How to Code Directly With Stable Diffusion Within Python On RunPod
While there are many useful front ends for prompting Stable Diffusion, in some ways it can be easier to simply it directly within Jupyter Notebook, which comes pre-installed within many RunPod templates. Once you spin up a pod you get instant access to Jupyter as well, allowing you to directly communicate and create images without even having to install a front end at all. Let's go through some easy to use code examples that you can copy and paste straight into your notebook and modify to your needs.
Getting started
Go ahead and deploy a pod with the official RunPod Stable Diffusion template to get started. If you need a refresher on how to do that, feel free to refer to our docs here. Once you've got the pod created, then go to your Pods page and then connect to the pod on port 8888. You'll be able to copy and paste any of the below Python examples directly into your notebook.
Stable Diffusion 1.5
from diffusers import StableDiffusionPipeline, DDPMScheduler
import torch
#Downloads required model from HF
pipe = StableDiffusionPipeline.from_pretrained("CompVis/stable-diffusion-v1-4",
variant="fp16", torch_dtype=torch.float16)

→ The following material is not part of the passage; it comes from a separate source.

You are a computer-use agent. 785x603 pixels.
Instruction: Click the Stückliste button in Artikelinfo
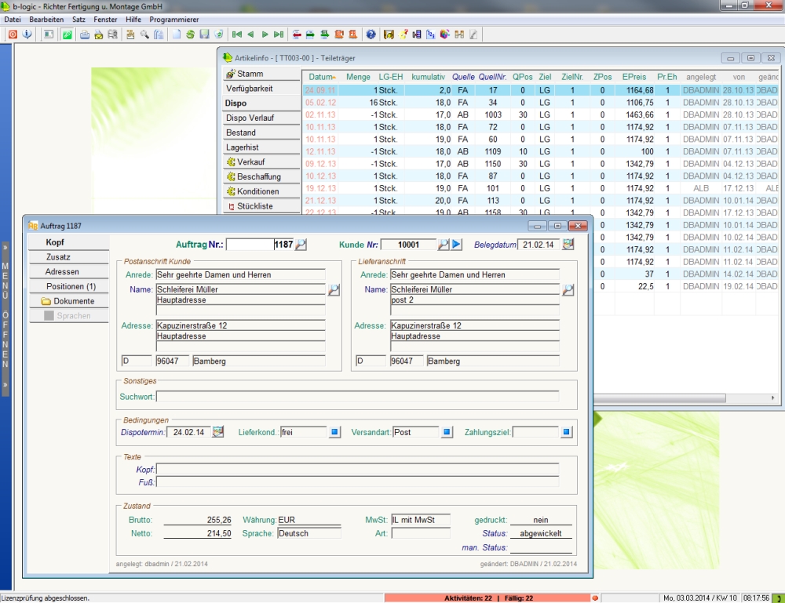(x=254, y=206)
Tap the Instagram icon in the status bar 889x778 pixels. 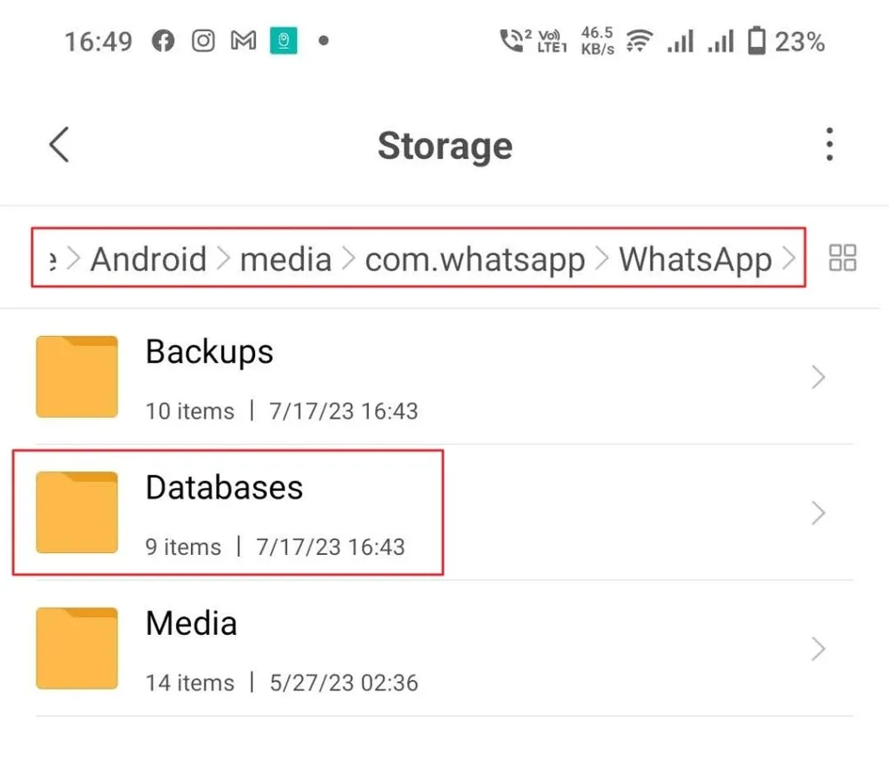click(x=203, y=40)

pipe.to("cuda") # Sends to GPU
prompt = "A woman smiling while standing in a field" # Text prompt
scheduler = DDPMScheduler(beta_start=0.00085, beta_end=0.012,
beta_schedule="scaled_linear")
image = pipe(
prompt,
scheduler=scheduler,
num_inference_steps=30,
guidance_scale=7.5,
).images[0]
image.save("woman.png")This will automatically download a model from Huggingface and allow you to send a prompt to the diffuser models, which will be placed in the same directory as your notebook. There are four major steps within this process:
- Downloads the model from Huggingface if necessary
- Passes parameters to the scheduler
- Pipes the prompt, scheduler type, and any additional variables to the model, such as CFG and number of denoising steps
- Saves the image
Stable Diffusion XL
Here's another example for Stable Diffusion XL that will do the same while utilizing the refiner model, which adds an extra step:
from diffusers import DiffusionPipeline
import torch
# Load the base model
base = DiffusionPipeline.from_pretrained(
"stabilityai/stable-diffusion-xl-base-1.0",
torch_dtype=torch.float16,
variant="fp16",
use_safetensors=True
)
base.to("cuda")
# Load the refiner model
refiner = DiffusionPipeline.from_pretrained(
"stabilityai/stable-diffusion-xl-refiner-1.0",
text_encoder_2=base.text_encoder_2,
vae=base.vae,
torch_dtype=torch.float16,
use_safetensors=True,
variant="fp16",
)
refiner.to("cuda")
# Set the prompt
prompt = "A woman smiling while standing in a field"
# Generate the initial image using the base model
image = base(
prompt=prompt,
num_inference_steps=50,
denoising_end=0.8,
output_type="latent",
).images
# Refine the image using the refiner model
image = refiner(
prompt=prompt,
num_inference_steps=50,
denoising_start=0.8,
image=image,
).images[0]
# Save the final image
image.save("woman_sdxl.png")So why is this relevant? Isn't it just easier to use a UI?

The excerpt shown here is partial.